Once back in my cottage I copied my footage onto my hard-drive, then spot-checked it. Looked good. But then suddenly it didn't: the individual shots were fine but once edited together they would quickly lose potency. This is because all shots were taken from the same perspective, while on the boat. To absorb viewers, surround them with the jostling, the wetness, the scrapes and grinds - the sensual experience of being there - I have to provide the countering perspective: viewers have to be off the boat at some point, in order to appreciate being on the boat. Time to hire a chase boat to follow Theresa and Coley back out to St Paul Island for their evening haul.
It took an afternoon to track down Frances MacKinnon, one of the few unoccupied fishers in town willing and able to play chase. I gave Frances a quick seminar on the yin-yang of film scene construction, how to enhance one view through the opposite perspective. Frances, mid-fifties, burly, somewhat begrimed from having just been working on his boat, stared at me - bored, uncomprehending, hard to tell. But then he announced, with remarkable conviction, 'OK, three hundred non-negotiable US dollars.'
Our two hour trip back out to St Paul Island gave me plenty of time both to rationalize this unexpected expense and to learn a little about Frances. His précis, in keeping with almost all the people I’ve met in Bay St Lawrence, followed a pattern: first, he identified his clan, then his fishing boat, the Pea and Sons and, finally, which male members of his family have died and how. Frances, I learned, is one of sixteen; he's lost his eldest brother and his youngest, plus another in between. "So far," he said solemnly.

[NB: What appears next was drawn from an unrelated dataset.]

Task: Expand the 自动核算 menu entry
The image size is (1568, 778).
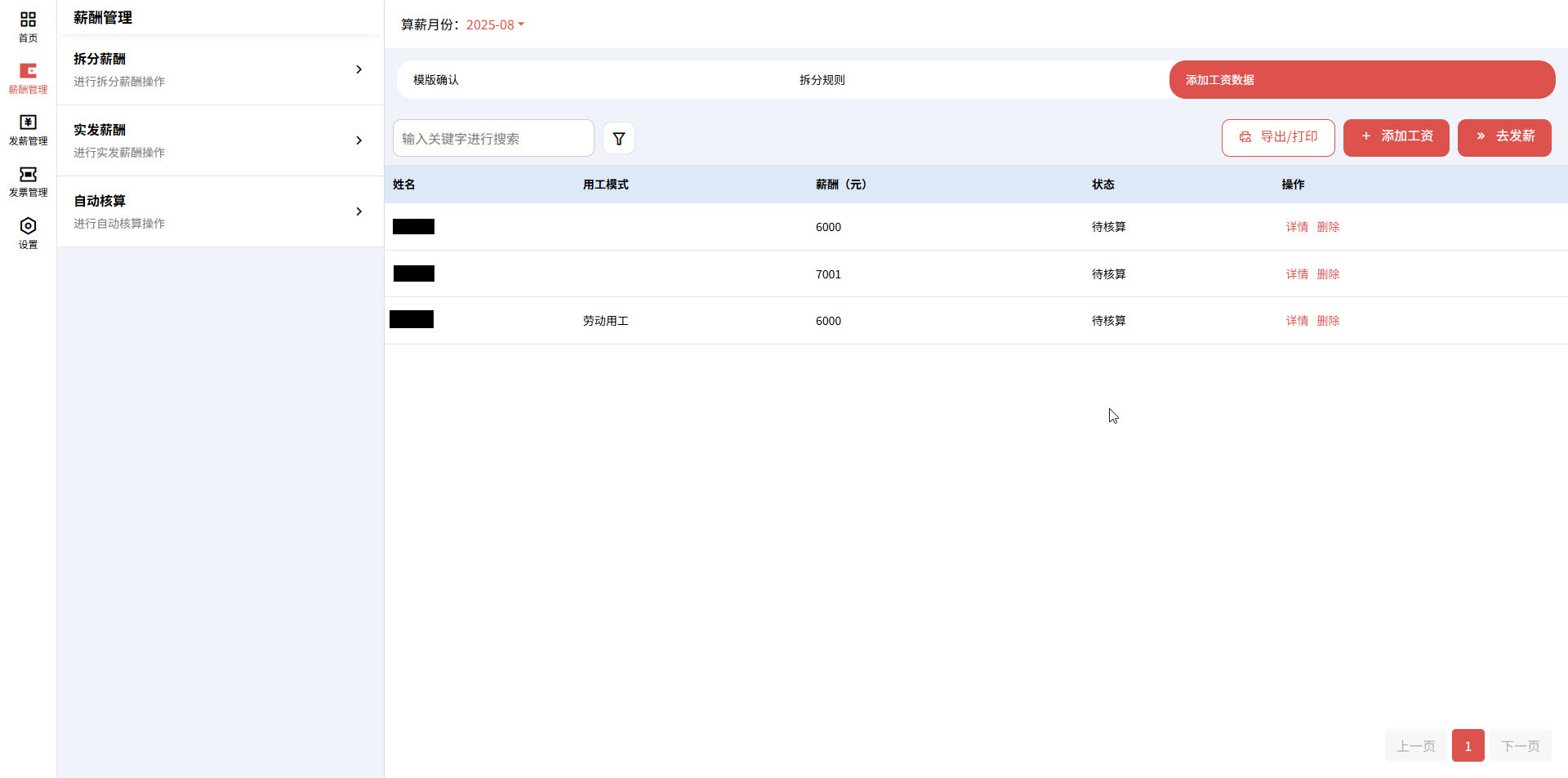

We arrived at the St Paul Island cliffs just as shards of warm early-evening light angled into the crevasses: a cinematic virtue, but also a problem since half of my camera angles would be 'blown out,' as we say, and unusable. The Greyhound bolted, reversed, spun; the Pea and Sons likewise: two fishing boats entwined in a mating dance while the light faded, along with my three hundred dollar cash investment. I dashed back and forth on the deck hauling my tripod and camera, shouting directions to Frances, trying to set up in time to catch that sweet moment when all the elements - sunlight, lobster boat, jagged cliffs, black waves - synched up. I missed every shot. But then Frances got in the game, started to anticipate Coley's moves. Suddenly, on the Port side, with my camera duly recording, the Greyhound slid serenely into my viewfinder, just as Phillip pulled in a trap, trailing a shimmer of droplets. The Greyhound crew looked back at us, as if they too sensed the happy magic of that moment. This shot might have cost a bundle, it might have taken five hours all told to capture, and it might be the only one I actually use, but I got it.